Radiographic progression was observed in 161 patients, 80 of 97 (82.5%) in the triweekly CBZ25 group and 81 of 99 (81.8%) in the biweekly CBZ16 group. The median radiographic PFS was 10.25 months (95% CI, 7.13-13.90 months) in the triweekly CBZ25 group vs 7.82 months (95% CI, 6.14-11.70 months) in the biweekly CBZ16 group (HR for progression, 0.98; 95% CI, 0.71-1.34; P = .89) (Table 3; Figure 2).

The PSA response was evaluable in 93 of 97 patients (95.9%) in the triweekly CBZ25 group and 91 of 99 (91.9%) in the biweekly CBZ16 group (eFigure 2 in Supplement 2). A confirmed PSA decline from baseline of at least 50% was observed in 39 of 93 patients (41.9%) in the triweekly CBZ25 group vs 36 of 91 (39.6%) in the biweekly CBZ16 group (P = .40) (Table 3). Time to PSA response was not statistically different between groups (eFigure 3 in Supplement 2).

Objective tumor response was observed in 15 of 84 patients (17.9%) in the triweekly CBZ25 group and 14 of 92 (15.2%) in the biweekly CBZ16 group (P = .64) (Table 3). Skeletal-related events occurred in 10 of 97 patients (10.3%) in the triweekly CBZ25 group and 9 of 99 (9.1%) in the biweekly CBZ16 group (P = .50) (Table 3).

Safety

Overall, 194 patients were exposed to at least 1 cycle of CBZ, 96 in the triweekly CBZ25 group and 98 in the biweekly CBZ16 group (eTable 1 in Supplement 2). Adverse events (of any grade) occurred in almost all patients (193 of 194 [99.5%]) (eTable 4 in Supplement 2). Grade 3 or higher AEs were more frequent in the triweekly CBZ25 group (70 [72.9%]) than in the biweekly CBZ16 group (55 [56.1%]). The incidence of serious AEs of any grade was comparable in both groups (42 [43.8%] with triweekly CBZ25 vs 45 [45.9%] with biweekly CBZ16). The percentage of patients with AEs leading to permanent discontinuation was almost the same in both groups (32 [33.3%] in the triweekly CBZ25 group vs 31 [31.6%] in the biweekly CBZ16 group). Five patients (5.2%) in the triweekly CBZ25 group had AEs leading to death within 30 days of CBZ administration vs 10 patients (10.2%) in the biweekly CBZ16 group (eTable 4 in Supplement 2). Main grade 5 AEs were progression of preexisting disease (n = 5), cardiorespiratory insufficiency (n = 4), and deterioration of general physical health (n = 3).
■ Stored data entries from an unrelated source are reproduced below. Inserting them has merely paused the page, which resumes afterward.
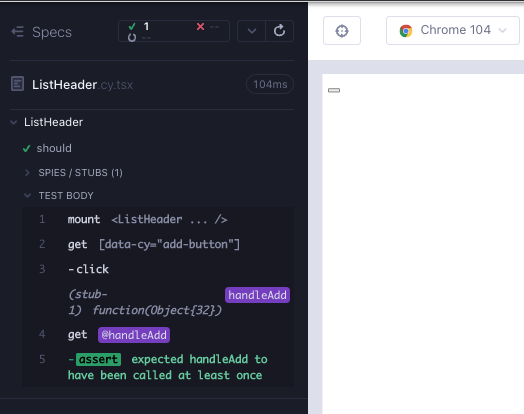Click the pending spinner counter icon
524x414 pixels.
[132, 37]
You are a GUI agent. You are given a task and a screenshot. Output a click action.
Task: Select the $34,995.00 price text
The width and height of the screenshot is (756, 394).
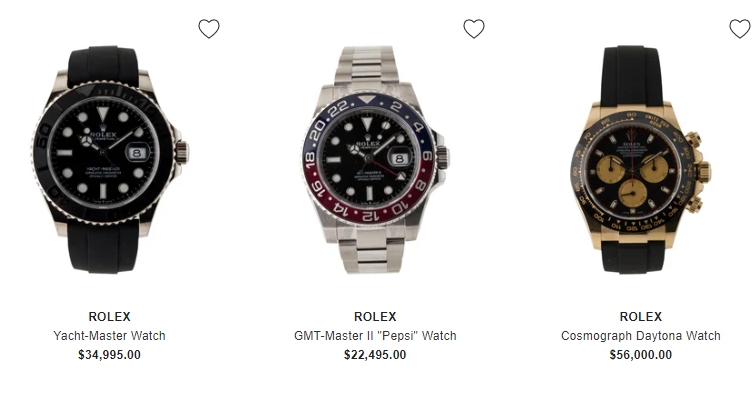tap(109, 355)
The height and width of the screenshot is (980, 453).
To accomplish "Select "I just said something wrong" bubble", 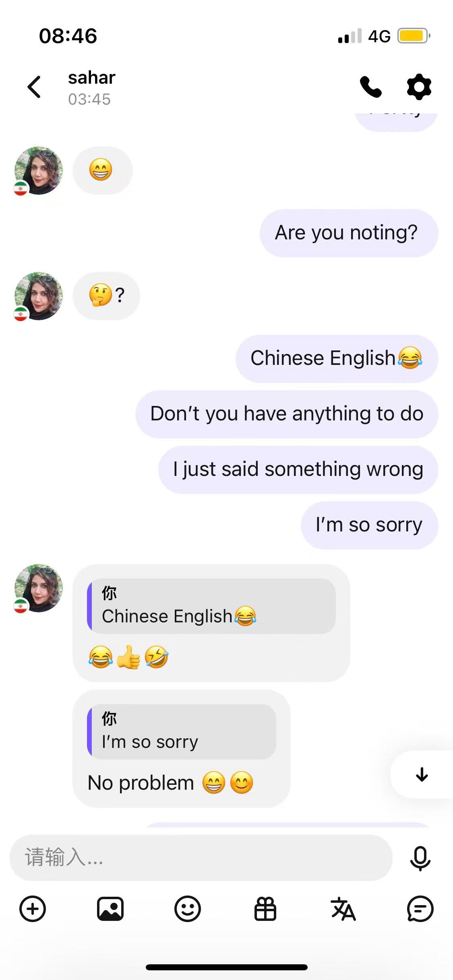I will pos(298,469).
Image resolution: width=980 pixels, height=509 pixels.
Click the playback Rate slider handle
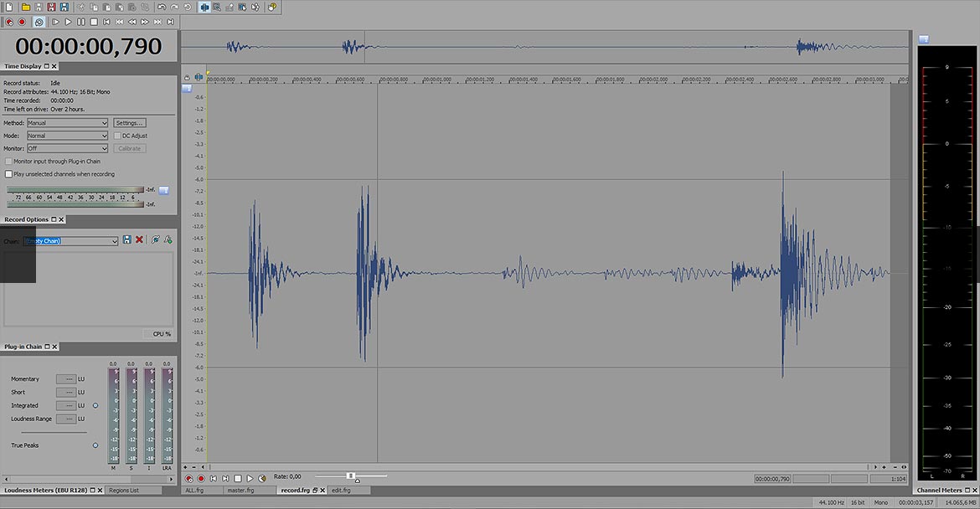coord(350,476)
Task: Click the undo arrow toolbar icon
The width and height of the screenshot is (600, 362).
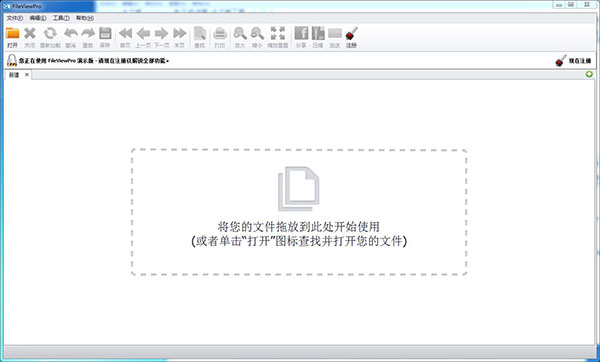Action: tap(71, 33)
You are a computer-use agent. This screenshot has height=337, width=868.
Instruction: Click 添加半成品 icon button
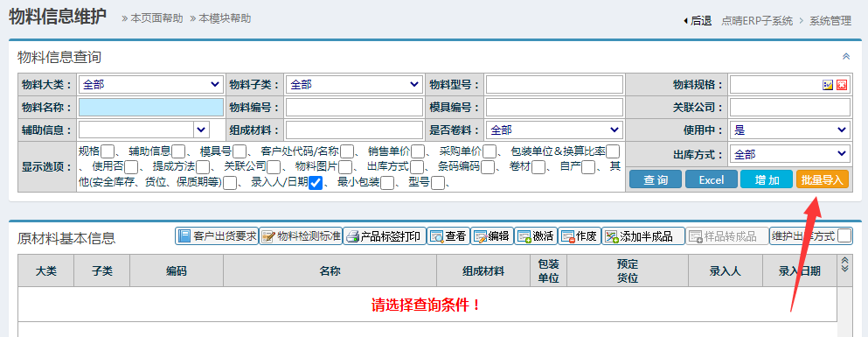click(642, 236)
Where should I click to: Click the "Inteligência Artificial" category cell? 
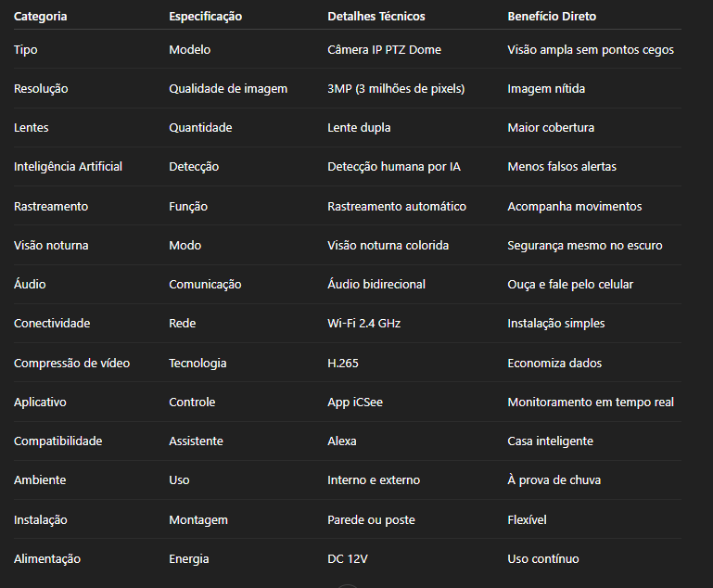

The most common grade 3 or higher AEs were fatigue (13 [13.5%] with triweekly CBZ25 vs 8 [8.2%] with biweekly CBZ16), infection (7 [7.3%] with triweekly CBZ25 vs 11 [11.2%] with biweekly CBZ16), and diarrhea (4 [4.2%] with triweekly CBZ25 vs 6 [6.1%] with biweekly CBZ16) (eTable 4 in Supplement 2).

Discussion

The CABASTY phase 3 randomized clinical trial was designed to test the hypothesis that CBZ, 16 mg/m², plus G-CSF administered every 2 weeks was associated with a lower incidence of grade 3 or higher neutropenia and/or neutropenic complications compared with the standard regimen (CBZ, 25 mg/m², plus G-CSF administered every 3 weeks) in patients 65 years or older with mCRPC who had not responded to previous docetaxel and AR-targeted agents. The primary end point was met; the biweekly regimen was associated with an incidence of grade 3 or higher neutropenia measured at nadir that was 12 times lower than the standard triweekly regimen (5.1% vs 62.5%; P < .001). In addition, no patient developed febrile neutropenia with the biweekly regimen compared with 10.4% of patients with the standard regimen. More importantly, in this older and heavily pretreated population (previous docetaxel received by all patients and 3 different lines of AR-targeted agents received by 48.1% of them), median OS reached 14.1 months in both groups. There was no significant difference between groups in radiographic PFS, PSA response, objective tumor response, and time to SREs.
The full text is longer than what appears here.